# Dataset entries:
──────────────────────────────
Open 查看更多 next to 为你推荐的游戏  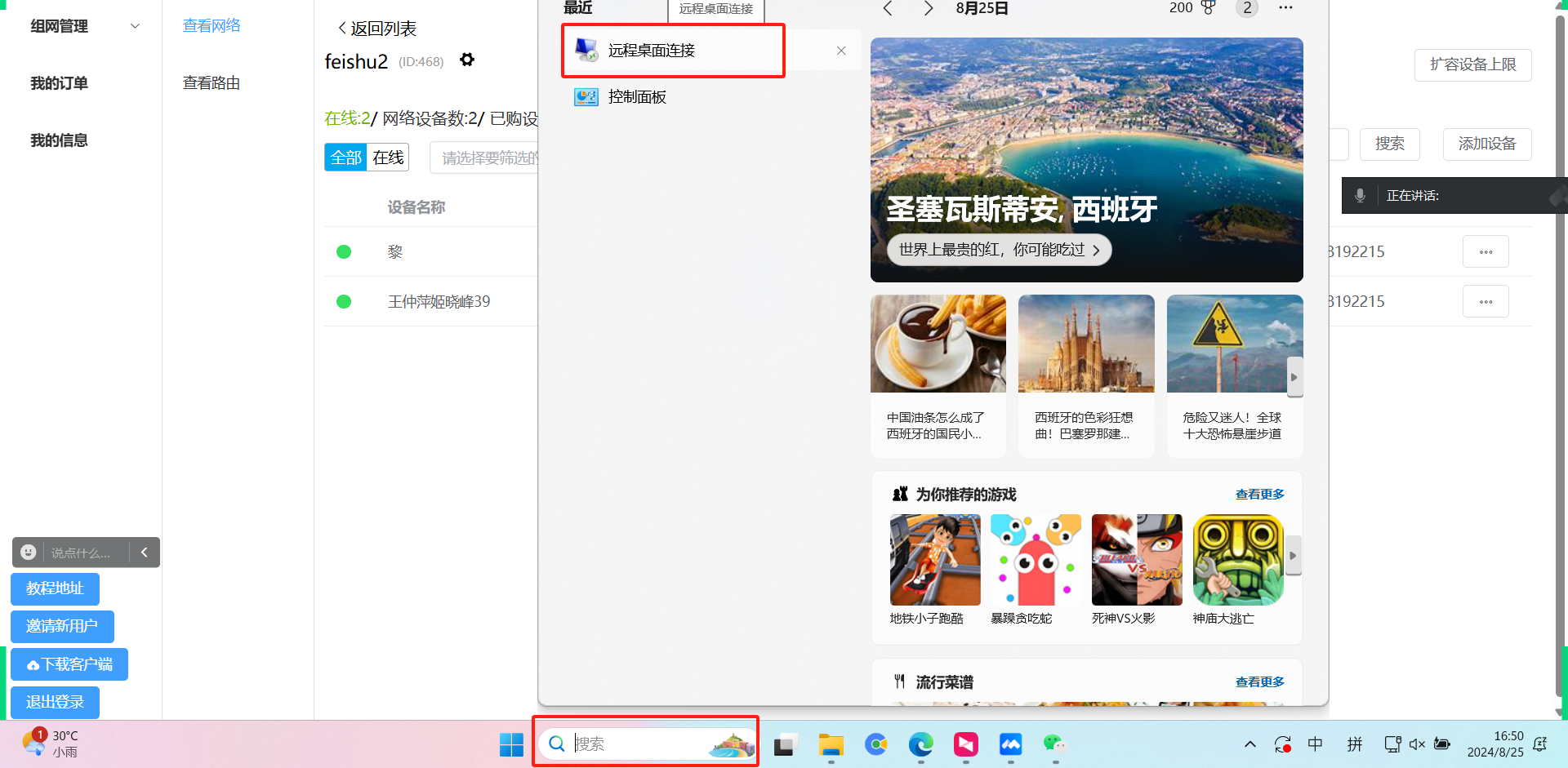tap(1259, 494)

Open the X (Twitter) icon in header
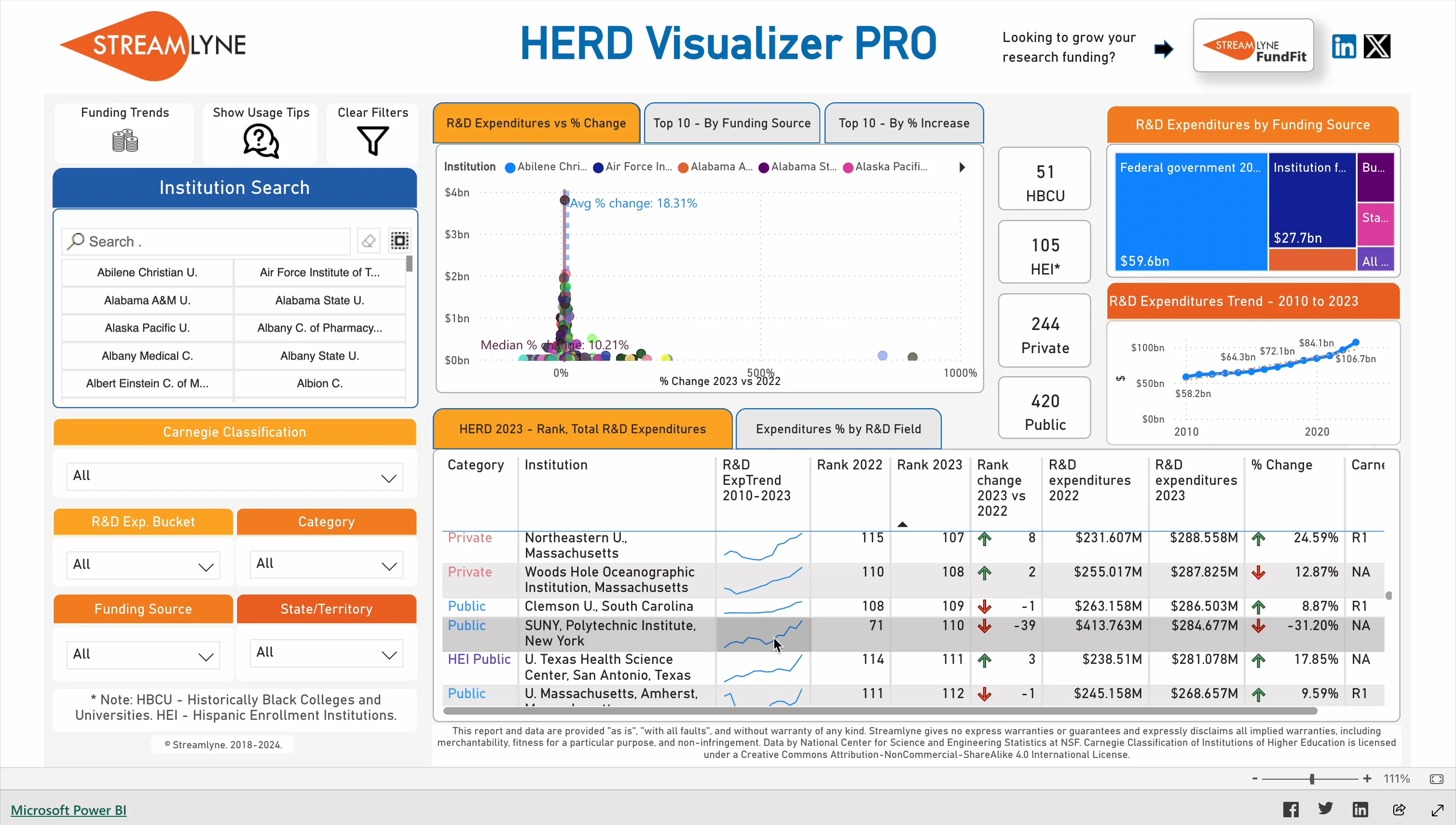click(x=1377, y=46)
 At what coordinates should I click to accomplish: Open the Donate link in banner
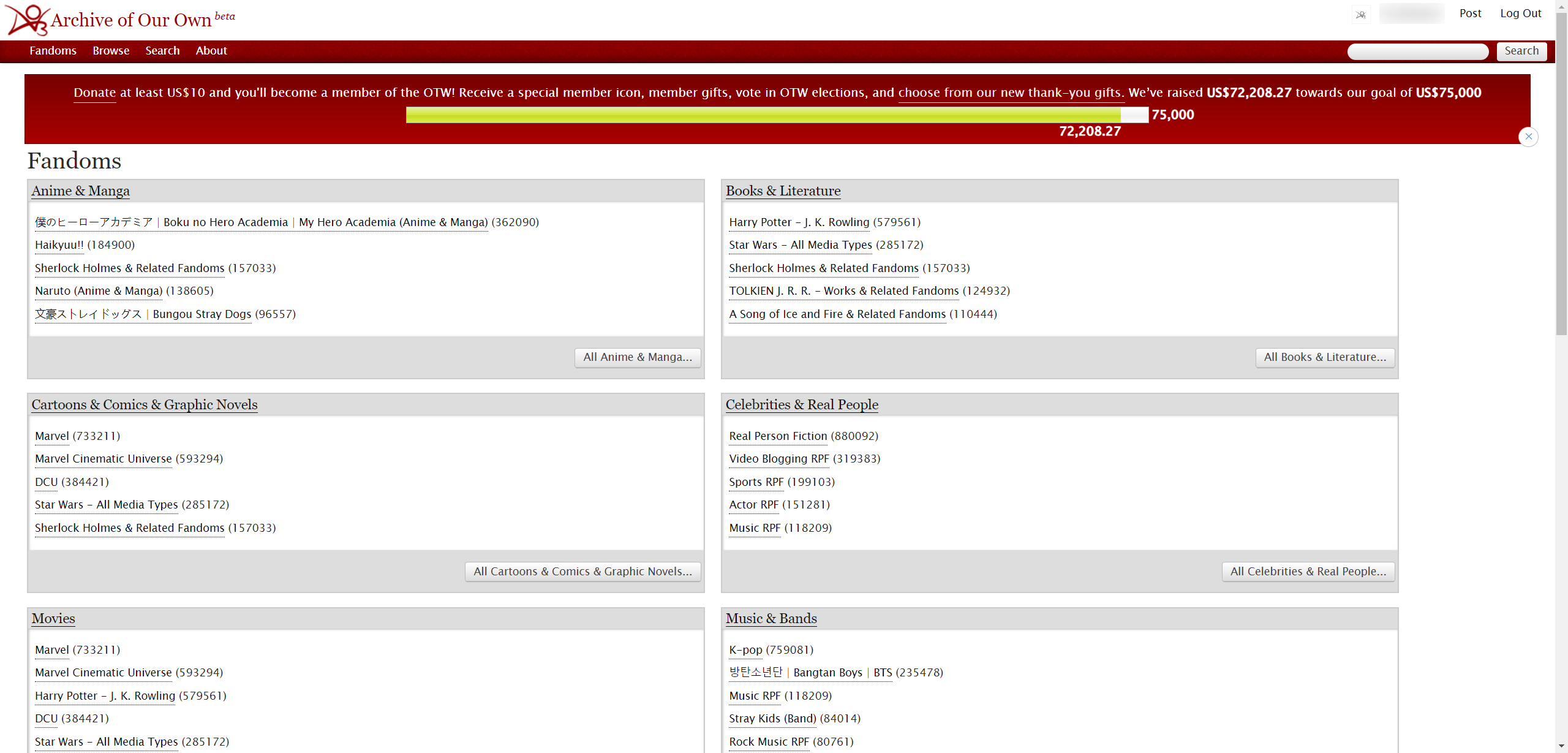coord(94,93)
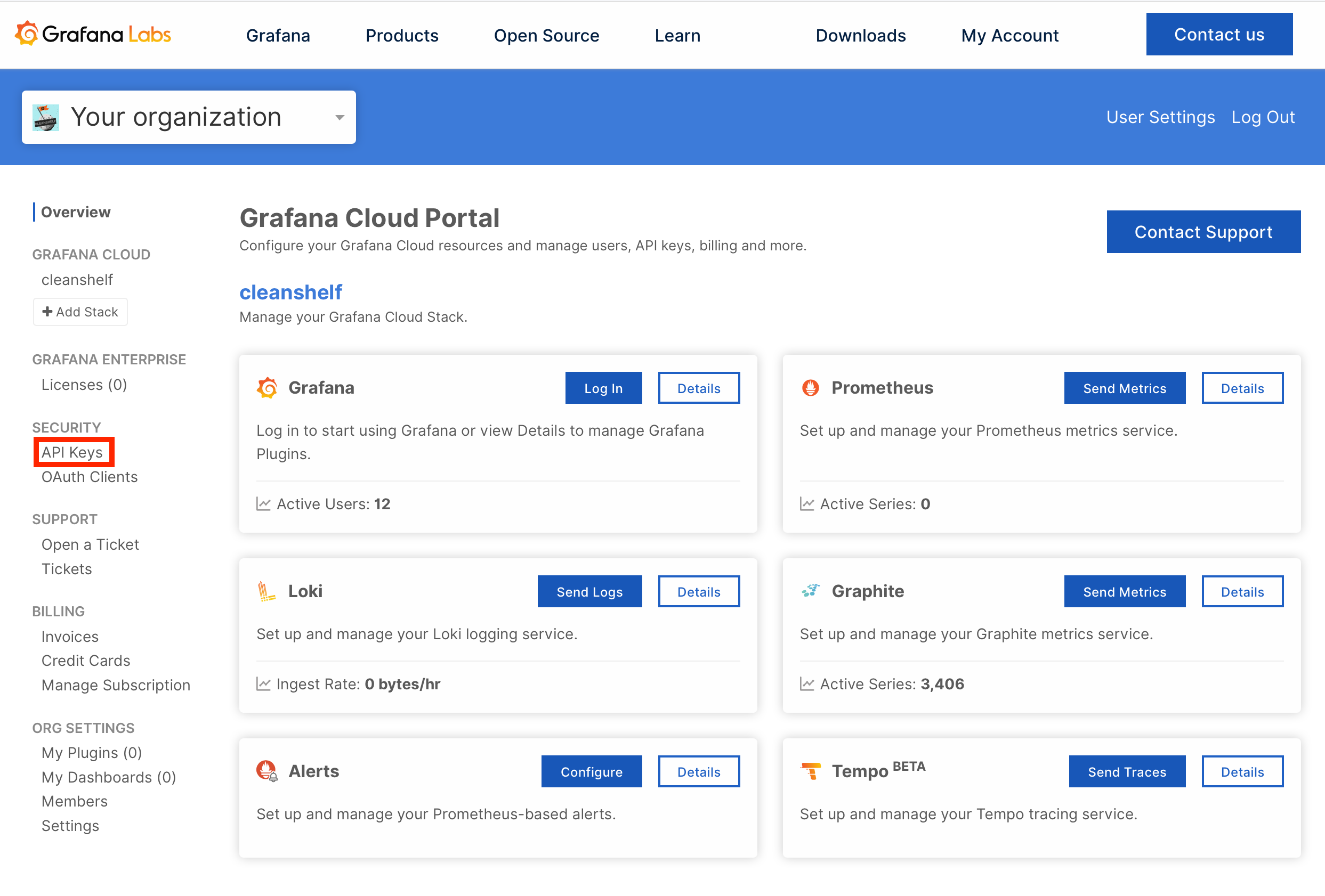Click Log Out in blue header
The image size is (1325, 896).
coord(1262,117)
──────────────────────────────
# WHAT TO DO:
Exclude the pictures, and output exactly the lines from the one with "At what coordinates" through the last line of the records, both included.

# WRITTEN REPLY:
 At what coordinates should I click to accomplish: Open the Donate link in banner
coord(94,93)
Click Log Out in blue header
The image size is (1325, 896).
coord(1262,117)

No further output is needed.